Provided data:
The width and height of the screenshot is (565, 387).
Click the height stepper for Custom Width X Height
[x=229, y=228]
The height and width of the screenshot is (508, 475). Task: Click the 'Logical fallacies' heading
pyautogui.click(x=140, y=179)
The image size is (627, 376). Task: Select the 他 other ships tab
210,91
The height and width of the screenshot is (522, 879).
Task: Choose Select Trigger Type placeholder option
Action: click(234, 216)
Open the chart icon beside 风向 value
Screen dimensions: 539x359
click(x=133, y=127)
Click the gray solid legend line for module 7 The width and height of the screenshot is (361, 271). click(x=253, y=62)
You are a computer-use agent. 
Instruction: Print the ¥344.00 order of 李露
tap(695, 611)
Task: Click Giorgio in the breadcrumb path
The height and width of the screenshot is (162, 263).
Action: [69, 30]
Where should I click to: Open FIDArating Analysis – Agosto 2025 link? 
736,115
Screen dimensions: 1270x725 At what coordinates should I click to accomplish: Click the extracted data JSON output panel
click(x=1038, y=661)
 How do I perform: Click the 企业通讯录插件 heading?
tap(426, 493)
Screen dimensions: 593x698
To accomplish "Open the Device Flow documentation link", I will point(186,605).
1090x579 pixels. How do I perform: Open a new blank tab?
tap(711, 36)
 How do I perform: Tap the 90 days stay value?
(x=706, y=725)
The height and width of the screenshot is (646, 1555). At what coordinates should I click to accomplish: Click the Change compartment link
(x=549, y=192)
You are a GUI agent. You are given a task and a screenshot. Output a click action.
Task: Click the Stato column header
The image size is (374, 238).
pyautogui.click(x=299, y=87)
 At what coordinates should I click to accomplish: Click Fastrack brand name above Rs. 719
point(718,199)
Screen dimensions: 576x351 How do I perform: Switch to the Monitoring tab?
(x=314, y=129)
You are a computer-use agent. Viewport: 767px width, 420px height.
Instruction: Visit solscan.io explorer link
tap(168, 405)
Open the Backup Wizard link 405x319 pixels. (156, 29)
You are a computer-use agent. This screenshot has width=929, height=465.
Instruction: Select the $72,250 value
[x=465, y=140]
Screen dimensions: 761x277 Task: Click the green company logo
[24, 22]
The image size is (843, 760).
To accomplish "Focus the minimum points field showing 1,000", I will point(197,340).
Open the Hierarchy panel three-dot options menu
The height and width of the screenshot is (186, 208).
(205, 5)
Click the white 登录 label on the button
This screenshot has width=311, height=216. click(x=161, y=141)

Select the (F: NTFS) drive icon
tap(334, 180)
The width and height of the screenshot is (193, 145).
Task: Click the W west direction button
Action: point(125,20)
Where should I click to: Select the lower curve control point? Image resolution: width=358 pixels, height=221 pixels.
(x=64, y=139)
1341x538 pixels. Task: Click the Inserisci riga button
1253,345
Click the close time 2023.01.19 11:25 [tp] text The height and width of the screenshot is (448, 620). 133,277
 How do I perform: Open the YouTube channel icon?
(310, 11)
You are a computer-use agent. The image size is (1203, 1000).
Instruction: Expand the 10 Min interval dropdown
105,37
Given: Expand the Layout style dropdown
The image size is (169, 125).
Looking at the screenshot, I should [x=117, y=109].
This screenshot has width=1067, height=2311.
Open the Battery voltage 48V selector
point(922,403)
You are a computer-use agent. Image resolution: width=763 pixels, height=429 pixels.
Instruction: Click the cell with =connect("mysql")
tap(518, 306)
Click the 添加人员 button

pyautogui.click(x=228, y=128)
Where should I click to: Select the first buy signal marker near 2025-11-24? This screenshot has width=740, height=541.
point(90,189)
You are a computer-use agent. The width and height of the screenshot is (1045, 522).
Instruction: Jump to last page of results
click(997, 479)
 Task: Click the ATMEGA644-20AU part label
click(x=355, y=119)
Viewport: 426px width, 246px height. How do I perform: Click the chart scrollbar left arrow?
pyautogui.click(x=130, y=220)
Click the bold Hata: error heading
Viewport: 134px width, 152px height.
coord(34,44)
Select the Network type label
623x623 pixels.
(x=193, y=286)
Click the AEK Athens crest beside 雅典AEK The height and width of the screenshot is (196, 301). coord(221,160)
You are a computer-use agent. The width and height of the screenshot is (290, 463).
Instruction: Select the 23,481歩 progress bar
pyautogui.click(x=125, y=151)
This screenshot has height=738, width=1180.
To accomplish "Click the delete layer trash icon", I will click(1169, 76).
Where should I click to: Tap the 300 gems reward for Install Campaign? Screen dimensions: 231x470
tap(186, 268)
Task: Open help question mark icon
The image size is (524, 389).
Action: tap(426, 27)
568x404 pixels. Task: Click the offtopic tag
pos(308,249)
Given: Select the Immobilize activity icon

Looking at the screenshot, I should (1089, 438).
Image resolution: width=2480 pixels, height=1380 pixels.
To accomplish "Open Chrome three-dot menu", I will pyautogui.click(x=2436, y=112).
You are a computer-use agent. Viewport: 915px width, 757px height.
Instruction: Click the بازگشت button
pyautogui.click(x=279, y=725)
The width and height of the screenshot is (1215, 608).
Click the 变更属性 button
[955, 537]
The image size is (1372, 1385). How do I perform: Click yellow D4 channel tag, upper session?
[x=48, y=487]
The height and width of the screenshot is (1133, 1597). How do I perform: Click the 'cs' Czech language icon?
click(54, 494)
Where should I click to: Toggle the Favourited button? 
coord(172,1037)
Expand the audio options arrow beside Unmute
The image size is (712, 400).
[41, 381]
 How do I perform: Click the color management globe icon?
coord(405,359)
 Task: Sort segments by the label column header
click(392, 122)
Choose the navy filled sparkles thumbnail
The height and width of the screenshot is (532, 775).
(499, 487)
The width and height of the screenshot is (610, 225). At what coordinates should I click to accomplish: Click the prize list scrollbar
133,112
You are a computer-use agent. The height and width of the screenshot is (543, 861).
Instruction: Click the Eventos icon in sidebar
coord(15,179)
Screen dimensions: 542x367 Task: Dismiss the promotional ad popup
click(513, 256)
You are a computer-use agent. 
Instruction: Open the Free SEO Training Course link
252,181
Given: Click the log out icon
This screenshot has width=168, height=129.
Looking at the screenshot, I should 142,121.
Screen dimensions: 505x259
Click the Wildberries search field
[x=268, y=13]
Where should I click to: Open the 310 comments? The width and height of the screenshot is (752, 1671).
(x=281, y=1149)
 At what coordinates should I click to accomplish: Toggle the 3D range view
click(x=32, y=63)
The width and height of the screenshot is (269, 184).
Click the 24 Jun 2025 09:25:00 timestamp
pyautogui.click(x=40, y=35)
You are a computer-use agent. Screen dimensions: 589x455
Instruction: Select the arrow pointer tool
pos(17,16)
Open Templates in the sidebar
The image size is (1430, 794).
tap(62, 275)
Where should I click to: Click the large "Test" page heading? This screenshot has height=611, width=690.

Task details: Could you edit the material from the line containing "Screen dimensions: 593x698" up to and including the line containing "(x=706, y=725)" so that "blank tab" becomes "private window", with nothing else changed, and give back only those lines?

Answer for this exercise:
Screen dimensions: 593x698
To accomplish "Open the Device Flow documentation link", I will point(186,605).
1090x579 pixels. How do I perform: Open a new private window?
tap(711, 36)
 How do I perform: Tap the 90 days stay value?
(x=706, y=725)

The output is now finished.